Materials provided START

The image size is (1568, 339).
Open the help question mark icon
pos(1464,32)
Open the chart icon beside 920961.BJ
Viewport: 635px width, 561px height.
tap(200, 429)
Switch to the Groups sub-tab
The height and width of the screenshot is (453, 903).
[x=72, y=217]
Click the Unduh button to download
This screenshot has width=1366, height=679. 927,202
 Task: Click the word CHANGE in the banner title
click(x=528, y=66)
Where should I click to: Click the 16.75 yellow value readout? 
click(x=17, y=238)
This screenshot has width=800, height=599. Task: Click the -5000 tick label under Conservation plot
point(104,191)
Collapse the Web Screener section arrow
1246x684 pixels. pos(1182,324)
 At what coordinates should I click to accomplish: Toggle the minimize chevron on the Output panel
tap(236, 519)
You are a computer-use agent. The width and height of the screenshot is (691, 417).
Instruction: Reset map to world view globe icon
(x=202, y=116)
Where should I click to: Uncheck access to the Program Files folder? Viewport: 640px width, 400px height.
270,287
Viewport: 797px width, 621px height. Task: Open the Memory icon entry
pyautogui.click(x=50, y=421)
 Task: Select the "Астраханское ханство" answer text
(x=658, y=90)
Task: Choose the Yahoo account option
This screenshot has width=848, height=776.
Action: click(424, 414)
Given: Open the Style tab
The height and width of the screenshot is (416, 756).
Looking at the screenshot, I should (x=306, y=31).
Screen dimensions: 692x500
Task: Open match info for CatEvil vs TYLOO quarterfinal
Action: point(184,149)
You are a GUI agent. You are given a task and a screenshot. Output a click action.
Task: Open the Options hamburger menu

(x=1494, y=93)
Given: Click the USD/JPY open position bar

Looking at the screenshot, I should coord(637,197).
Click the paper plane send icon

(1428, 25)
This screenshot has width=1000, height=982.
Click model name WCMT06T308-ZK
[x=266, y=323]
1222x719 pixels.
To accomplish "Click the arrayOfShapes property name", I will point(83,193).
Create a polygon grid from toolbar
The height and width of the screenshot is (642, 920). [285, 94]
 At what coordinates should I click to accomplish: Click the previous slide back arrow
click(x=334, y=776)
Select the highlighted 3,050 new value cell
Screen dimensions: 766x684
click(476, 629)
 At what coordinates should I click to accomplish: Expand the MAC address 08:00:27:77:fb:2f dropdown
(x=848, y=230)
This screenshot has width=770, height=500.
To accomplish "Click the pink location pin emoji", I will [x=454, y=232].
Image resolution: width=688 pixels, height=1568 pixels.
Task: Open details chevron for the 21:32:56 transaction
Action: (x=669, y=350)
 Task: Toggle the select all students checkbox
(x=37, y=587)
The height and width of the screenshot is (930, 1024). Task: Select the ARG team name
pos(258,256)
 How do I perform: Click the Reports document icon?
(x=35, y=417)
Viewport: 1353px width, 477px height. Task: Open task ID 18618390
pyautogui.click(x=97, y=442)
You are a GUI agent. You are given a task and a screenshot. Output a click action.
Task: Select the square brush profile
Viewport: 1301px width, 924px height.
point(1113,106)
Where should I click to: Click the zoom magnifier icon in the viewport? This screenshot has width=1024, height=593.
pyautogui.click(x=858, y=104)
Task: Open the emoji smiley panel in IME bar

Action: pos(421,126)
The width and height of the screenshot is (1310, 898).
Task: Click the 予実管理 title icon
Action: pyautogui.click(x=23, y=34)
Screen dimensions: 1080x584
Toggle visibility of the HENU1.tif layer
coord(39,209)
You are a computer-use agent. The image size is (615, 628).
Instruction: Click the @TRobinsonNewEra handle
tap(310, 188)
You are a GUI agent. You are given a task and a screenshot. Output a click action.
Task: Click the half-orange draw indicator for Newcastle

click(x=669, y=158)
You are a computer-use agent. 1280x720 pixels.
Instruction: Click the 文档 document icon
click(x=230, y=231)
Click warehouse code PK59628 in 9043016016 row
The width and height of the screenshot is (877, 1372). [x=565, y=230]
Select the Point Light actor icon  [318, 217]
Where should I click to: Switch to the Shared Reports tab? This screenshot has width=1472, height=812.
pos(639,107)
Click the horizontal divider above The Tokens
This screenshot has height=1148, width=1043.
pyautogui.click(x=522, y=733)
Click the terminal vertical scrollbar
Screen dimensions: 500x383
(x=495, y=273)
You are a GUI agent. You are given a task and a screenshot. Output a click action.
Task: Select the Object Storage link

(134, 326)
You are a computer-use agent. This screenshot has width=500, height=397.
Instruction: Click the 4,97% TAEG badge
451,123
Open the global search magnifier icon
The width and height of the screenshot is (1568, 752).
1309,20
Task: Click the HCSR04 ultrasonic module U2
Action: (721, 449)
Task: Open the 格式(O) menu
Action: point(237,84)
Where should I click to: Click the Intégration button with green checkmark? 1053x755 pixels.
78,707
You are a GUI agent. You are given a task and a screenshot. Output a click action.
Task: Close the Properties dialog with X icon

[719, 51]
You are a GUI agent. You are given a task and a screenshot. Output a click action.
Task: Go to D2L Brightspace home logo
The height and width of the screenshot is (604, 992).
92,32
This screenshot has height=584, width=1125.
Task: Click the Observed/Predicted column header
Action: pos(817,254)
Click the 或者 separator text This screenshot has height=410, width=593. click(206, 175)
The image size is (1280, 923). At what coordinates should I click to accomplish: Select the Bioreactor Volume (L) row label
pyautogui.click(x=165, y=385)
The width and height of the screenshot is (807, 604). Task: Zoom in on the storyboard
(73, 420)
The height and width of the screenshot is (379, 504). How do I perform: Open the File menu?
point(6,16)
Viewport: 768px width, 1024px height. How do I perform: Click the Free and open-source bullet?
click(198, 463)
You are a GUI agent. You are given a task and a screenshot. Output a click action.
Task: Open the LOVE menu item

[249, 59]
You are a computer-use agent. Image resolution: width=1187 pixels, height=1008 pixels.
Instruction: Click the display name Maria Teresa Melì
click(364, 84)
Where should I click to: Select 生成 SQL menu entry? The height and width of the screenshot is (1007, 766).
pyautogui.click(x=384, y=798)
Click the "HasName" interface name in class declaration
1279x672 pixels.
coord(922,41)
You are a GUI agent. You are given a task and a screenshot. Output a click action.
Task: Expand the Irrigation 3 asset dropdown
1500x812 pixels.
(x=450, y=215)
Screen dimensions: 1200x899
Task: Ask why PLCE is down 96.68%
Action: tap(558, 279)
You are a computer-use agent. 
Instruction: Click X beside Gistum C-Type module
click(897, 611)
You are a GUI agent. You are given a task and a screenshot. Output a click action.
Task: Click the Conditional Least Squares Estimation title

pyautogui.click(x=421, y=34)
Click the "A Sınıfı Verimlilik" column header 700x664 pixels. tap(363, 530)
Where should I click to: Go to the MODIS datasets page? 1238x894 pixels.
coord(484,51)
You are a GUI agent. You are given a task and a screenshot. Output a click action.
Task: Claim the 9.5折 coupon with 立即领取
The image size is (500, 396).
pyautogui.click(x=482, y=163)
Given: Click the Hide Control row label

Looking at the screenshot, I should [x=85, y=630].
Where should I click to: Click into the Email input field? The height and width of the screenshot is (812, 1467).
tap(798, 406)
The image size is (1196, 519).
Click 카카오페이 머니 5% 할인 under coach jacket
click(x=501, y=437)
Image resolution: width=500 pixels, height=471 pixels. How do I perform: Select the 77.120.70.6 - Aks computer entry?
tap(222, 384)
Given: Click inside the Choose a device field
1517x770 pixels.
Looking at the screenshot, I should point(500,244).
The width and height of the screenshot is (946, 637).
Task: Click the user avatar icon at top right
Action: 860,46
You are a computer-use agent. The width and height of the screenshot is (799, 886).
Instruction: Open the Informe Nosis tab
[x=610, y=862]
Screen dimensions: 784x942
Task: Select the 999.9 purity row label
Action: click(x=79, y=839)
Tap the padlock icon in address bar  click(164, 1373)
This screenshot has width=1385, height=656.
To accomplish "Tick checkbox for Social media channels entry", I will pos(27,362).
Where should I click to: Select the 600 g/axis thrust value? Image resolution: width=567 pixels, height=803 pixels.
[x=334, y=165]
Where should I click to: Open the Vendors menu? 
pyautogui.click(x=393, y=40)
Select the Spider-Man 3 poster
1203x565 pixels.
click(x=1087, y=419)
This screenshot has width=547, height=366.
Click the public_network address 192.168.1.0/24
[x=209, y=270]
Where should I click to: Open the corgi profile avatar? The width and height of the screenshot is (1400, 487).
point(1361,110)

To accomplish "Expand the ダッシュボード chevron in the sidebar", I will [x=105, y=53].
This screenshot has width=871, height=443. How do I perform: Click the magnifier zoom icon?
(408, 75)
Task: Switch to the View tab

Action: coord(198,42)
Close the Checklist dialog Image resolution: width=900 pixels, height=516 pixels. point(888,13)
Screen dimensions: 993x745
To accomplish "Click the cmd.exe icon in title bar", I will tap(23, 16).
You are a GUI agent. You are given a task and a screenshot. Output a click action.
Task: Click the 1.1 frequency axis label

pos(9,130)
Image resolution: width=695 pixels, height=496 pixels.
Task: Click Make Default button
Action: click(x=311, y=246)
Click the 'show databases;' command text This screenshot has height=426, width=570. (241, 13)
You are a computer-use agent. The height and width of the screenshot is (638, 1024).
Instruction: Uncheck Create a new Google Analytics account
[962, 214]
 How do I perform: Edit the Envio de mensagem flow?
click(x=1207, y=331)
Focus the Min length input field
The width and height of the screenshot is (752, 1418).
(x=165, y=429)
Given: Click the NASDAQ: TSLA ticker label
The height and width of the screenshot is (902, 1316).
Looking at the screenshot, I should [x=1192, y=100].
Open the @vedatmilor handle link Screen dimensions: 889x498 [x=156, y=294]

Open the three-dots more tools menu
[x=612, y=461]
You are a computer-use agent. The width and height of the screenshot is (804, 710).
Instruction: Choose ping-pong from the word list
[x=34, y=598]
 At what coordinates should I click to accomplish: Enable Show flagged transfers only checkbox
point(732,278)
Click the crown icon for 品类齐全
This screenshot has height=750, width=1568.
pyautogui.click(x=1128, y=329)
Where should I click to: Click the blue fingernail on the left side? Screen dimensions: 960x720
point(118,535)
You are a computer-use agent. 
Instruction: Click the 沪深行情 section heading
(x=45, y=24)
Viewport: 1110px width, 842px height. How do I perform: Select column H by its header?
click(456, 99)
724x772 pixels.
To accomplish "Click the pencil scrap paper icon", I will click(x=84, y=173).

Materials provided END

- _Activity_:
Reproduce, exactly as they stand in the data above, the lines from the one that holds "Task: Select the Object Storage link" to the one that holds "You are a computer-use agent. This", inclusive.

- _Solution to the exercise_:
Task: Select the Object Storage link

(134, 326)
You are a computer-use agent. This screenshot has width=500, height=397.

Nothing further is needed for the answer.